L'Explication Prémisse
Cet article explique comment on compte les « emplois supprimés » pour calculer deux contributions dues par l'employeur en cas de licenciements collectifs ou de ruptures conventionnelles collectives. Pour la contribution liée aux licenciements (art. L.1233-84), on prend le nombre de salariés envisagés pour licenciement puis on enlève ceux qui ont effectivement été reclassés (dans l'entreprise ou le groupe) sur les bassins d'emploi concernés, à l'issue de la procédure de consultation des représentants du personnel. La même logique s'applique pour la contribution liée à la rupture conventionnelle collective (art. L.1237-19-9) : on part du nombre de ruptures prévues puis on déduit les emplois pourvus en remplacement sur les mêmes postes. Enfin, si l'entreprise est dans l'incapacité financière de supporter la contribution, le ou les préfets peuvent en diminuer le montant après avis des comités compétents.
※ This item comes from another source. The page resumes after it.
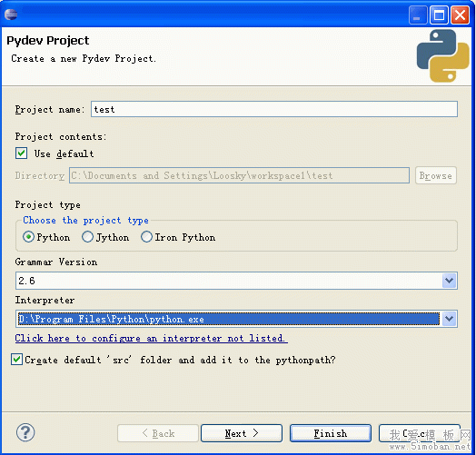The height and width of the screenshot is (455, 476).
Task: Click the Eclipse icon in title bar
Action: point(11,14)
Exemple 1 (licenciement collectif) : Une entreprise prévoit de licencier 12 salariés sur une période de 30 jours. À l'issue de la consultation des représentants du personnel, 4 salariés ont obtenu un reclassement effectif dans l'entreprise ou le groupe sur le bassin d'emploi concerné. Le nombre d'emplois supprimés retenu pour le calcul de la contribution sera donc 12 − 4 = 8. Exemple 2 (rupture conventionnelle collective) : Un accord de rupture conventionnelle collective prévoit 10 ruptures. L'entreprise pourvoit ensuite 3 postes en remplacement des salariés partis (même poste sur le bassin d'emploi). Le nombre d'emplois supprimés pour la contribution sera 10 − 3 = 7. Si l'entreprise ne peut pas financièrement assumer la contribution, le préfet peut, après avis des comités compétents, décider de réduire son montant.
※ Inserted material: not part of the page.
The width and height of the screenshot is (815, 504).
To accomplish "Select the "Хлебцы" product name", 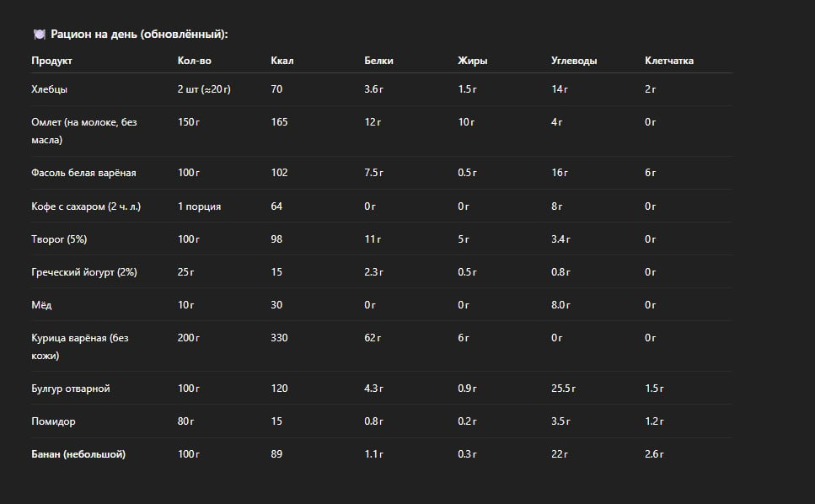I will [x=49, y=89].
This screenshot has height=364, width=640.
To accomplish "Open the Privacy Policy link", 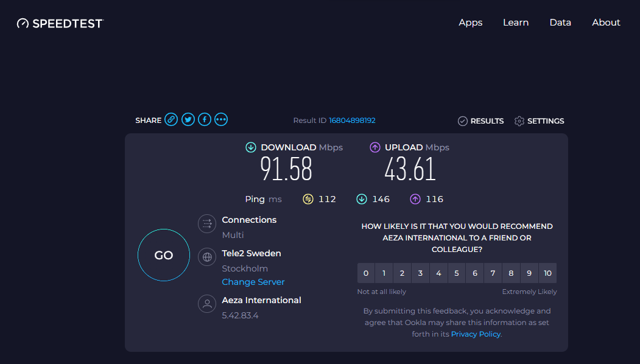I will click(476, 334).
- Formule pour les licenciements (art. L.1233-84) : emplois supprimés = nombre de salariés dont le licenciement est envisagé − nombre de salariés dont le reclassement est acquis dans l'entreprise ou le groupe sur le(s) bassin(s) d'emploi affecté(s), constaté à l'issue de la procédure de consultation.
- Procédure de consultation applicable : articles L.1233-8 et L.1233-9 pour moins de 10 licenciements dans 30 jours ; articles L.1233-28 à L.1233-30 pour 10 salariés ou plus dans 30 jours.
- Reclassement pris en compte : doit être effectif (« acquis ») à l'issue de la procédure et porter sur le même bassin d'emploi ; le reclassement dans le groupe est également pris en compte.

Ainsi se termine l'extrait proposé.